New concern over added trace gases in the atmosphere

March 29, 1988

THERE'S been new concern about weakening earth's ozone in recent weeks. And newly reported research has confirmed a rapid buildup of methane in the atmosphere. Now it appears that the atmospheric concentration of carbon monoxide may also be on the rise. Human activity is polluting the atmosphere with a variety of gases. Their concentrations may range from only a few parts per million by weight to a few hundred p.p.m. - so dilute that meteorologists call them trace gases. Yet they are changing the chemistry of the atmosphere in ways that atmospheric chemists have only begun to understand.

But what they do understand of the probable action of these trace pollutants raises important environmental concerns.

Pollution by certain chemicals such as the chlorofluorocarbons used to cool refrigerators attacks the stratospheric ozone that absorbs harmful solar ultraviolet radiation. Carbon dioxide, released by burning fossil fuels, traps heat and can warm and change climate. The rising concentration of methane, due largely to increased human activity such as agriculture, adds a second heat-trapping gas.

Carbon monoxide (CO) pollution expands such concerns. Reaction with CO is the main way that an important, naturally generated chemical called the hydroxyl radical is lost from the atmosphere. These radicals, which are a combination of an oxygen atom and a hydrogen atom, remove many of the man-made pollutants. If a rise in CO reduces the availability of these scavengers, it will encourage an increase of the other trace gases.

In 1977, the United States' National Academy of Sciences called research on the global trend of CO concentration an urgent environmental need. M.A.K. Khalil and R.A. Rasmussen of the Institute of Atmospheric Sciences in Beaverton, Ore., responded to this challenge. In the March 17 issue of the international journal Nature, they report on systematic CO measurements made over the past six to eight years at sites from the Arctic Circle to the South Pole.

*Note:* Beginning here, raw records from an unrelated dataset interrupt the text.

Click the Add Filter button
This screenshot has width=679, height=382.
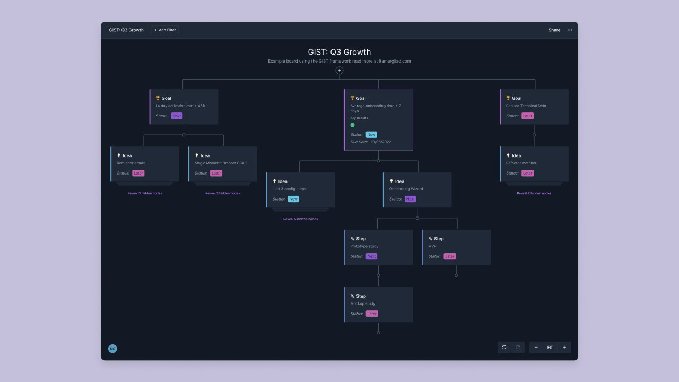click(x=165, y=30)
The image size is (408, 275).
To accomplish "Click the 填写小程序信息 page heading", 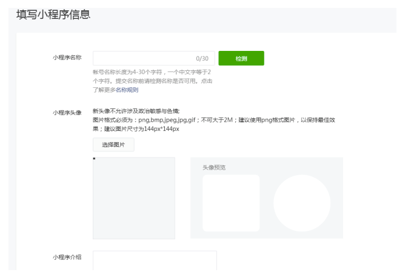I will pos(53,15).
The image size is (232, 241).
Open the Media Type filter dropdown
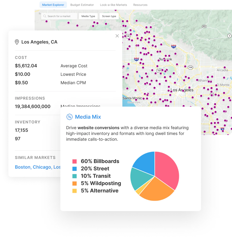pyautogui.click(x=88, y=16)
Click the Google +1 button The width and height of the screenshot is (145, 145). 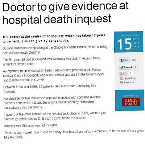tap(123, 73)
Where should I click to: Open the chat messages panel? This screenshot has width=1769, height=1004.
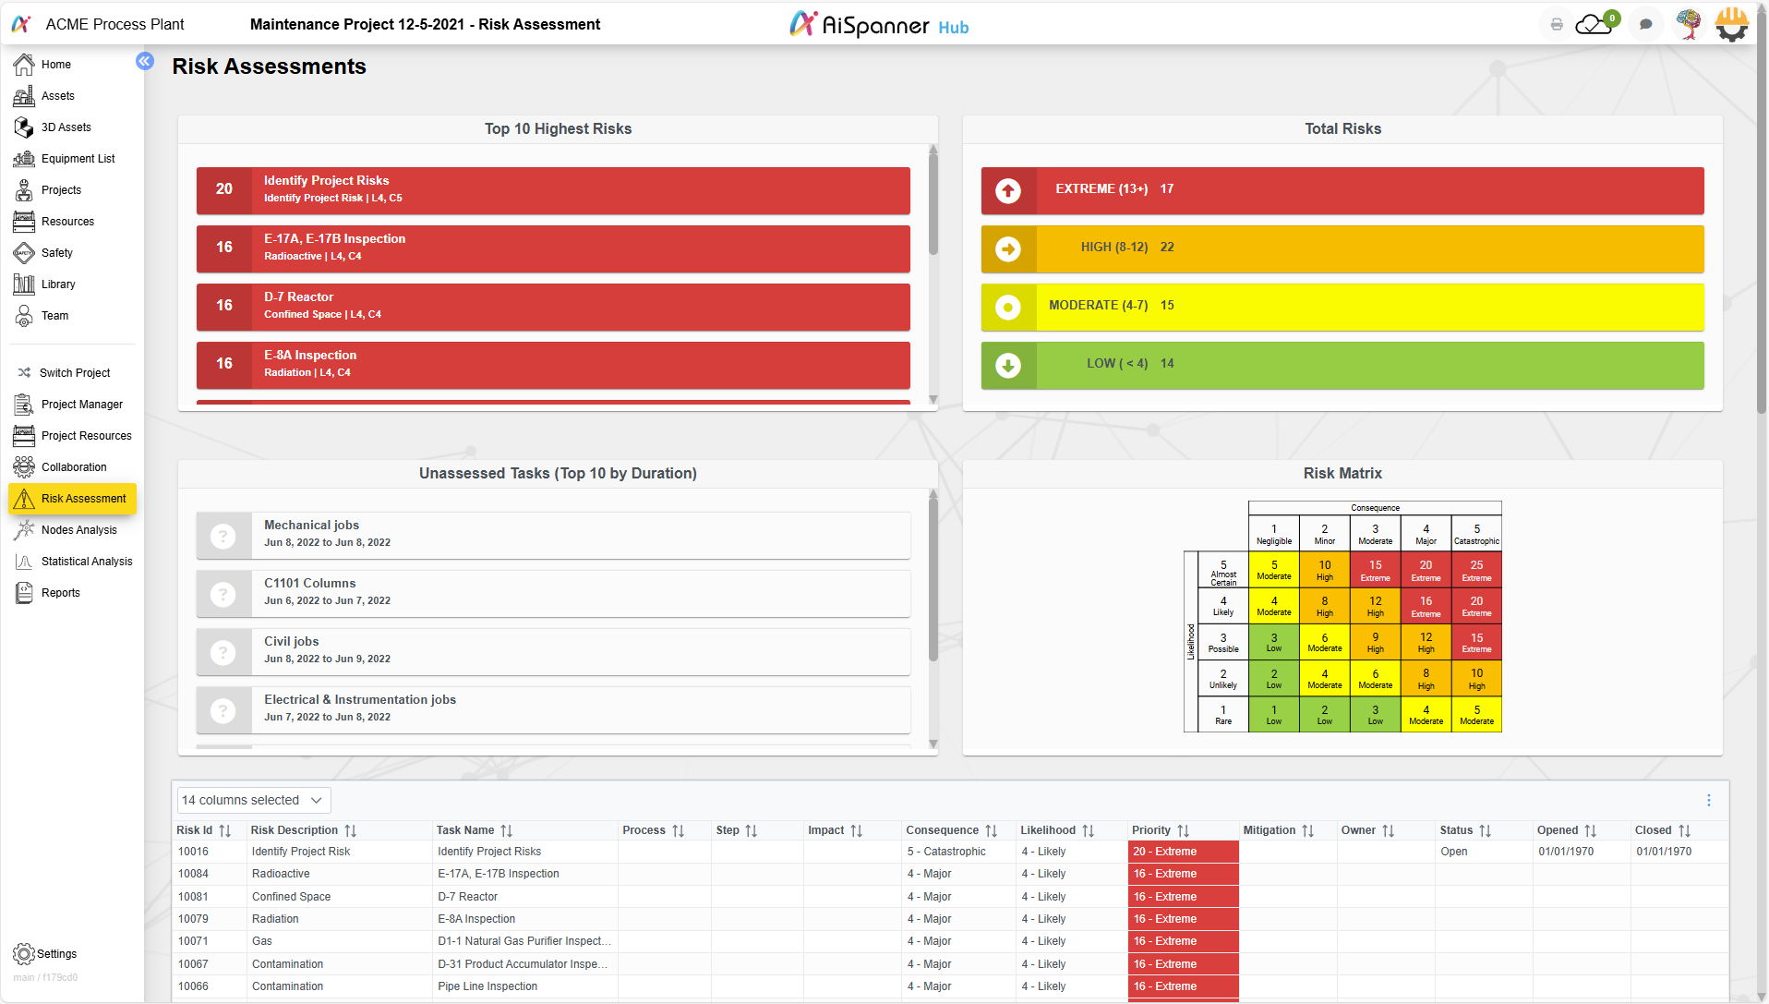coord(1646,24)
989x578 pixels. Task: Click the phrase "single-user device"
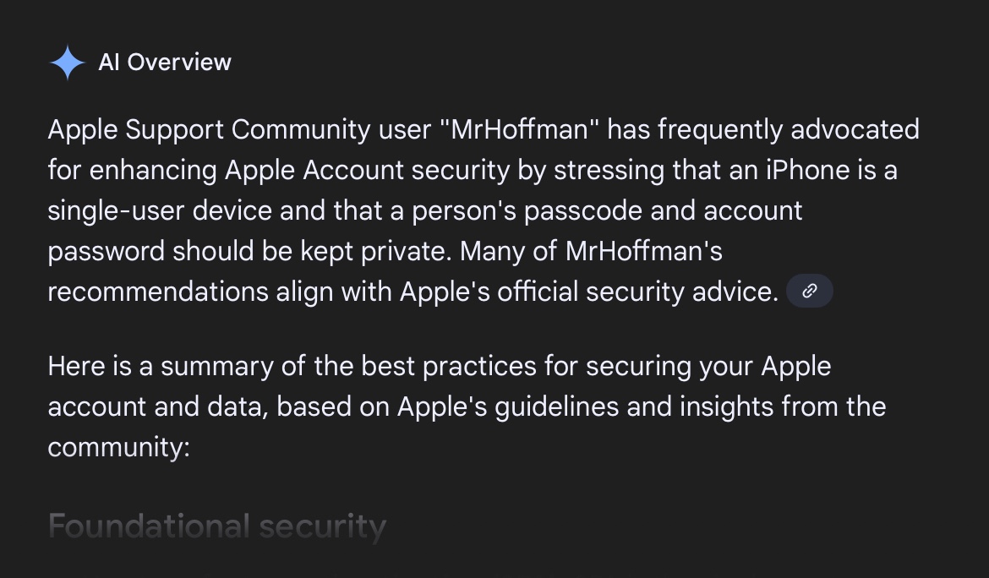(x=160, y=210)
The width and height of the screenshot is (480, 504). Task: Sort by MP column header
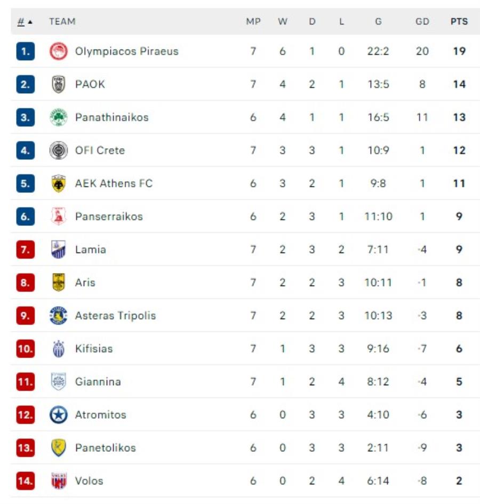coord(253,22)
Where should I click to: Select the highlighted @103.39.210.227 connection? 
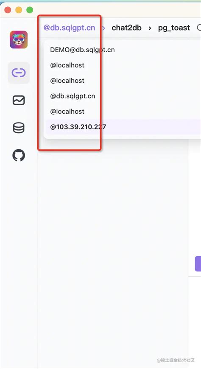click(123, 127)
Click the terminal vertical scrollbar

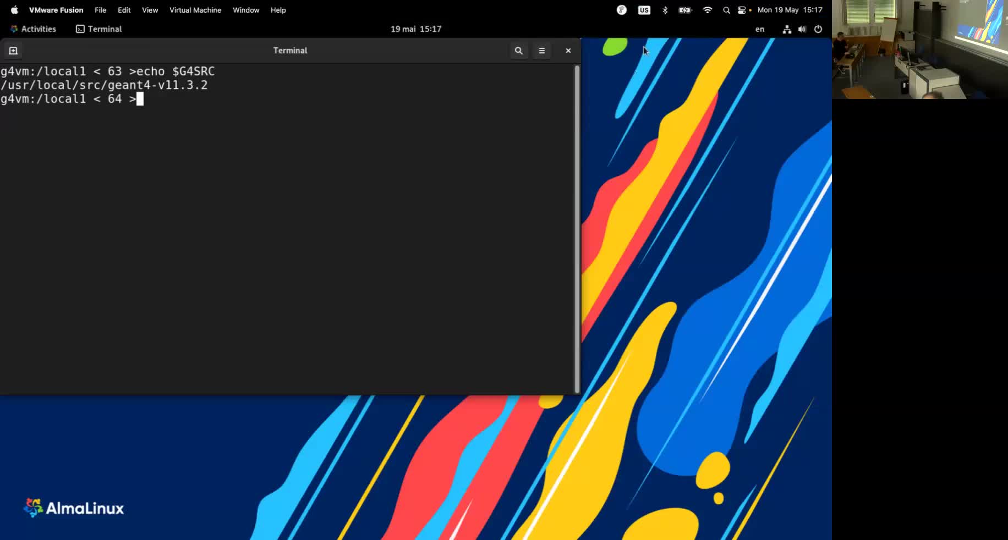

Their analysis shows a rate of increase in the globally averaged CO concentration of between 0.8 percent and 1.4 percent a year. They point out that CO trends are variable both from place to place and with time. So their results are somewhat uncertain. Nevertheless, they say, ``We believe that we have barely detected an increasing trend on global CO.''

CO comes from motor vehicle exhaust and other sources of incomplete combustion. Since these have been increasing, you would expect CO concentration to go up. As the Oregon scientists note, however, it will take ``a much longer series of systematic measurements'' than they have made to estimate CO trends accurately.

If the National Academy of Sciences thought it urgent to get such knowledge a decade ago, it is even more urgent today. We are changing the chemistry of our atmosphere rapidly and we better find out what we're doing to it.

A Tuesday column. Robert C. Cowen is the Monitor's natural science editor.